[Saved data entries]
* * * *

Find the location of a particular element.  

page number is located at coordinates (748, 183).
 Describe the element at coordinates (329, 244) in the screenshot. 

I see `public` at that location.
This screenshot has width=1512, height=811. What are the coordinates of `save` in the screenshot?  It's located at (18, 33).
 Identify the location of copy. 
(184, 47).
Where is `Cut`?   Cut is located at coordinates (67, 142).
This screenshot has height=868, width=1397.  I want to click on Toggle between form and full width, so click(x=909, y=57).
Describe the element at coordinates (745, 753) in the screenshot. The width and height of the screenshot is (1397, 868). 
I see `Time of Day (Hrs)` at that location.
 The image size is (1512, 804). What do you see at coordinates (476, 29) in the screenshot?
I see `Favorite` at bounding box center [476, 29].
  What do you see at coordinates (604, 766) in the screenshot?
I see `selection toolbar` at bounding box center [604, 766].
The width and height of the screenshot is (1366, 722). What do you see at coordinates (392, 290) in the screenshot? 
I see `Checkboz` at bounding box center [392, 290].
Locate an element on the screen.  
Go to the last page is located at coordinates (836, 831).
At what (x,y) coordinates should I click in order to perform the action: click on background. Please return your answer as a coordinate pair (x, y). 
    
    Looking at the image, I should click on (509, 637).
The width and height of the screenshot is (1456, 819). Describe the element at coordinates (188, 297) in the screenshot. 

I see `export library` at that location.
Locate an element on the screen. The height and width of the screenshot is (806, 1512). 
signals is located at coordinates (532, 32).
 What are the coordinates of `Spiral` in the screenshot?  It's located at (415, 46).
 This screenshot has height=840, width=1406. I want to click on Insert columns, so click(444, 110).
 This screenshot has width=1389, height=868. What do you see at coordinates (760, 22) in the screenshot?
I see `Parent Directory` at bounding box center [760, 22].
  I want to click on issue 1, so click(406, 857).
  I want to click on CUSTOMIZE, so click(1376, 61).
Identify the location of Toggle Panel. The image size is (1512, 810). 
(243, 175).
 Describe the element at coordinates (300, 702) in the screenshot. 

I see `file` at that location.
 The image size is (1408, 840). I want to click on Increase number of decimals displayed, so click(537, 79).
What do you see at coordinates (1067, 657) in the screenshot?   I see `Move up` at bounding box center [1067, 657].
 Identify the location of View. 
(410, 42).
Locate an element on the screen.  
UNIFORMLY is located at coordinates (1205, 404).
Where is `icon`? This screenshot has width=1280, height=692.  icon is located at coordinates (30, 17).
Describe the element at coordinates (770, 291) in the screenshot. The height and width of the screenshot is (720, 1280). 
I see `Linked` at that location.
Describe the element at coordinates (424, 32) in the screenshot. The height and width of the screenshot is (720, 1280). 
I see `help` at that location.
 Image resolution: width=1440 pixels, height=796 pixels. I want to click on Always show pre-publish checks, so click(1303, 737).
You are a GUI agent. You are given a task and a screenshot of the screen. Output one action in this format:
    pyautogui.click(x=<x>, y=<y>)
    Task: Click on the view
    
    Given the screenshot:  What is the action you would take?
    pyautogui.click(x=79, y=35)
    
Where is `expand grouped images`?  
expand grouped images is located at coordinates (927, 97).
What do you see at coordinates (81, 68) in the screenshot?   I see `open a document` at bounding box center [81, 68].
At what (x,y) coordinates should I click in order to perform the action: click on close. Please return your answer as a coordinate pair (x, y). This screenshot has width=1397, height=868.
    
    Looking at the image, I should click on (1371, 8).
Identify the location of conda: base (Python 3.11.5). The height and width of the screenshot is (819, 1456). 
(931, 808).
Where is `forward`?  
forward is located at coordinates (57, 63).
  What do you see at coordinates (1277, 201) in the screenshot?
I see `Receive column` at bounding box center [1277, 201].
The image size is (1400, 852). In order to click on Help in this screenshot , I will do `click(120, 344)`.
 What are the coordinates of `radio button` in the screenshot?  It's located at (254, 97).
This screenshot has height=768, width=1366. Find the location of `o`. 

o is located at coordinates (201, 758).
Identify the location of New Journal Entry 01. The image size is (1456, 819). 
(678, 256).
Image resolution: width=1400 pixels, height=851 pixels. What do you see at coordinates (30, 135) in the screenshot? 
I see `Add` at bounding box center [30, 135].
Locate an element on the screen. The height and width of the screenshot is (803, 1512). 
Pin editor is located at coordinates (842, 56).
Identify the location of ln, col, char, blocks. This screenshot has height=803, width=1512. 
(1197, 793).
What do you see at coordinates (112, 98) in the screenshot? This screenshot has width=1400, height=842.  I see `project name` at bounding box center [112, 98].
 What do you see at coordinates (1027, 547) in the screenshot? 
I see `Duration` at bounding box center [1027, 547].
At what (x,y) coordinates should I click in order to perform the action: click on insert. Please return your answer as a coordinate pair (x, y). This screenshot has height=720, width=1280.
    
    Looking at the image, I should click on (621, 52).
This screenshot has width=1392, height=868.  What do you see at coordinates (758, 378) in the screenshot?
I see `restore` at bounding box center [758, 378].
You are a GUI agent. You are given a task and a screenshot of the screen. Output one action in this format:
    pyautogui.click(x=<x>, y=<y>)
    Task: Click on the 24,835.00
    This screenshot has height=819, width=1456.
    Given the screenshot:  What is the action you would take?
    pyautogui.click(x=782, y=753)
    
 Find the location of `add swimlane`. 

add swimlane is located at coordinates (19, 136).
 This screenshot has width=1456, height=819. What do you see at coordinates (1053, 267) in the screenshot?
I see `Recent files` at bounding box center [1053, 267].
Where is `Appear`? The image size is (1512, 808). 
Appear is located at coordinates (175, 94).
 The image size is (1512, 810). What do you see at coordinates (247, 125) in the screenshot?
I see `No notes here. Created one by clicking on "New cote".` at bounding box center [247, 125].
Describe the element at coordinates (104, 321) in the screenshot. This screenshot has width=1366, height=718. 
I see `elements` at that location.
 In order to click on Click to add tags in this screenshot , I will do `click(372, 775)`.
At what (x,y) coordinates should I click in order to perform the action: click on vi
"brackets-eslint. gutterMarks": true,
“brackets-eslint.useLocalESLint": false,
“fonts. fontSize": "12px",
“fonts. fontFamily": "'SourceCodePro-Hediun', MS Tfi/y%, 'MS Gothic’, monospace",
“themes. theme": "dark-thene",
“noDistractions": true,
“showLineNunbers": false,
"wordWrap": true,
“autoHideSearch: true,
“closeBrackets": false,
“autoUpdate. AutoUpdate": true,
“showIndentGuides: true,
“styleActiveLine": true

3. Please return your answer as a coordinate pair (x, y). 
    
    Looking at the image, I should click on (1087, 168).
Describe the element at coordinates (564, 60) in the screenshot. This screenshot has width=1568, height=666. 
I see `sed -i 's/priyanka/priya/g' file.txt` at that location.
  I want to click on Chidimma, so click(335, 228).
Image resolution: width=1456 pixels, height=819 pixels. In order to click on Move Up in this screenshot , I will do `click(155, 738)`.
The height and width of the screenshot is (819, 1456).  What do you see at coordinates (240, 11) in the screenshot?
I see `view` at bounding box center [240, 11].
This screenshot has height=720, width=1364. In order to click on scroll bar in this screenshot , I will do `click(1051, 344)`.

* * * *

Exercise brief
Put these lines into a JSON list of strings, with one string per line and blank lines dropped.

Right answer
[
  "Find the location of a particular element.  ",
  "page number is located at coordinates (748, 183).",
  " Describe the element at coordinates (329, 244) in the screenshot. ",
  "I see `public` at that location.",
  "This screenshot has width=1512, height=811. What are the coordinates of `save` in the screenshot?  It's located at (18, 33).",
  " Identify the location of copy. ",
  "(184, 47).",
  "Where is `Cut`?   Cut is located at coordinates (67, 142).",
  "This screenshot has height=868, width=1397.  I want to click on Toggle between form and full width, so click(x=909, y=57).",
  "Describe the element at coordinates (745, 753) in the screenshot. The width and height of the screenshot is (1397, 868). ",
  "I see `Time of Day (Hrs)` at that location.",
  " The image size is (1512, 804). What do you see at coordinates (476, 29) in the screenshot?",
  "I see `Favorite` at bounding box center [476, 29].",
  "  What do you see at coordinates (604, 766) in the screenshot?",
  "I see `selection toolbar` at bounding box center [604, 766].",
  "The width and height of the screenshot is (1366, 722). What do you see at coordinates (392, 290) in the screenshot? ",
  "I see `Checkboz` at bounding box center [392, 290].",
  "Locate an element on the screen.  ",
  "Go to the last page is located at coordinates (836, 831).",
  "At what (x,y) coordinates should I click in order to perform the action: click on background. Please return your answer as a coordinate pair (x, y). ",
  "    Looking at the image, I should click on (509, 637).",
  "The width and height of the screenshot is (1456, 819). Describe the element at coordinates (188, 297) in the screenshot. ",
  "I see `export library` at that location.",
  "Locate an element on the screen. The height and width of the screenshot is (806, 1512). ",
  "signals is located at coordinates (532, 32).",
  " What are the coordinates of `Spiral` in the screenshot?  It's located at (415, 46).",
  " This screenshot has height=840, width=1406. I want to click on Insert columns, so click(444, 110).",
  " This screenshot has width=1389, height=868. What do you see at coordinates (760, 22) in the screenshot?",
  "I see `Parent Directory` at bounding box center [760, 22].",
  "  I want to click on issue 1, so click(406, 857).",
  "  I want to click on CUSTOMIZE, so click(1376, 61).",
  "Identify the location of Toggle Panel. The image size is (1512, 810). ",
  "(243, 175).",
  " Describe the element at coordinates (300, 702) in the screenshot. ",
  "I see `file` at that location.",
  " The image size is (1408, 840). I want to click on Increase number of decimals displayed, so click(537, 79).",
  "What do you see at coordinates (1067, 657) in the screenshot?   I see `Move up` at bounding box center [1067, 657].",
  " Identify the location of View. ",
  "(410, 42).",
  "Locate an element on the screen.  ",
  "UNIFORMLY is located at coordinates (1205, 404).",
  "Where is `icon`? This screenshot has width=1280, height=692.  icon is located at coordinates (30, 17).",
  "Describe the element at coordinates (770, 291) in the screenshot. The height and width of the screenshot is (720, 1280). ",
  "I see `Linked` at that location.",
  "Describe the element at coordinates (424, 32) in the screenshot. The height and width of the screenshot is (720, 1280). ",
  "I see `help` at that location.",
  " Image resolution: width=1440 pixels, height=796 pixels. I want to click on Always show pre-publish checks, so click(1303, 737).",
  "You are a GUI agent. You are given a task and a screenshot of the screen. Output one action in this format:",
  "    pyautogui.click(x=<x>, y=<y>)",
  "    Task: Click on the view",
  "    Given the screenshot:  What is the action you would take?",
  "    pyautogui.click(x=79, y=35)",
  "Where is `expand grouped images`?  ",
  "expand grouped images is located at coordinates (927, 97).",
  "What do you see at coordinates (81, 68) in the screenshot?   I see `open a document` at bounding box center [81, 68].",
  "At what (x,y) coordinates should I click in order to perform the action: click on close. Please return your answer as a coordinate pair (x, y). This screenshot has width=1397, height=868.",
  "    Looking at the image, I should click on (1371, 8).",
  "Identify the location of conda: base (Python 3.11.5). The height and width of the screenshot is (819, 1456). ",
  "(931, 808).",
  "Where is `forward`?  ",
  "forward is located at coordinates (57, 63).",
  "  What do you see at coordinates (1277, 201) in the screenshot?",
  "I see `Receive column` at bounding box center [1277, 201].",
  "The image size is (1400, 852). In order to click on Help in this screenshot , I will do `click(120, 344)`.",
  " What are the coordinates of `radio button` in the screenshot?  It's located at (254, 97).",
  "This screenshot has height=768, width=1366. Find the location of `o`. ",
  "o is located at coordinates (201, 758).",
  "Identify the location of New Journal Entry 01. The image size is (1456, 819). ",
  "(678, 256).",
  "Image resolution: width=1400 pixels, height=851 pixels. What do you see at coordinates (30, 135) in the screenshot? ",
  "I see `Add` at bounding box center [30, 135].",
  "Locate an element on the screen. The height and width of the screenshot is (803, 1512). ",
  "Pin editor is located at coordinates (842, 56).",
  "Identify the location of ln, col, char, blocks. This screenshot has height=803, width=1512. ",
  "(1197, 793).",
  "What do you see at coordinates (112, 98) in the screenshot? This screenshot has width=1400, height=842.  I see `project name` at bounding box center [112, 98].",
  " What do you see at coordinates (1027, 547) in the screenshot? ",
  "I see `Duration` at bounding box center [1027, 547].",
  "At what (x,y) coordinates should I click in order to perform the action: click on insert. Please return your answer as a coordinate pair (x, y). This screenshot has height=720, width=1280.",
  "    Looking at the image, I should click on (621, 52).",
  "This screenshot has width=1392, height=868.  What do you see at coordinates (758, 378) in the screenshot?",
  "I see `restore` at bounding box center [758, 378].",
  "You are a GUI agent. You are given a task and a screenshot of the screen. Output one action in this format:",
  "    pyautogui.click(x=<x>, y=<y>)",
  "    Task: Click on the 24,835.00",
  "    This screenshot has height=819, width=1456.",
  "    Given the screenshot:  What is the action you would take?",
  "    pyautogui.click(x=782, y=753)",
  " Find the location of `add swimlane`. ",
  "add swimlane is located at coordinates (19, 136).",
  " This screenshot has width=1456, height=819. What do you see at coordinates (1053, 267) in the screenshot?",
  "I see `Recent files` at bounding box center [1053, 267].",
  "Where is `Appear`? The image size is (1512, 808). ",
  "Appear is located at coordinates (175, 94).",
  " The image size is (1512, 810). What do you see at coordinates (247, 125) in the screenshot?",
  "I see `No notes here. Created one by clicking on \"New cote\".` at bounding box center [247, 125].",
  "Describe the element at coordinates (104, 321) in the screenshot. This screenshot has width=1366, height=718. ",
  "I see `elements` at that location.",
  " In order to click on Click to add tags in this screenshot , I will do `click(372, 775)`.",
  "At what (x,y) coordinates should I click in order to perform the action: click on vi",
  "\"brackets-eslint. gutterMarks\": true,",
  "“brackets-eslint.useLocalESLint\": false,",
  "“fonts. fontSize\": \"12px\",",
  "“fonts. fontFamily\": \"'SourceCodePro-Hediun', MS Tfi/y%, 'MS Gothic’, monospace\",",
  "“themes. theme\": \"dark-thene\",",
  "“noDistractions\": true,",
  "“showLineNunbers\": false,",
  "\"wordWrap\": true,",
  "“autoHideSearch: true,",
  "“closeBrackets\": false,",
  "“autoUpdate. AutoUpdate\": true,",
  "“showIndentGuides: true,",
  "“styleActiveLine\": true",
  "3. Please return your answer as a coordinate pair (x, y). ",
  "    Looking at the image, I should click on (1087, 168).",
  "Describe the element at coordinates (564, 60) in the screenshot. This screenshot has width=1568, height=666. ",
  "I see `sed -i 's/priyanka/priya/g' file.txt` at that location.",
  "  I want to click on Chidimma, so click(335, 228).",
  "Image resolution: width=1456 pixels, height=819 pixels. In order to click on Move Up in this screenshot , I will do `click(155, 738)`.",
  "The height and width of the screenshot is (819, 1456).  What do you see at coordinates (240, 11) in the screenshot?",
  "I see `view` at bounding box center [240, 11].",
  "This screenshot has height=720, width=1364. In order to click on scroll bar in this screenshot , I will do `click(1051, 344)`."
]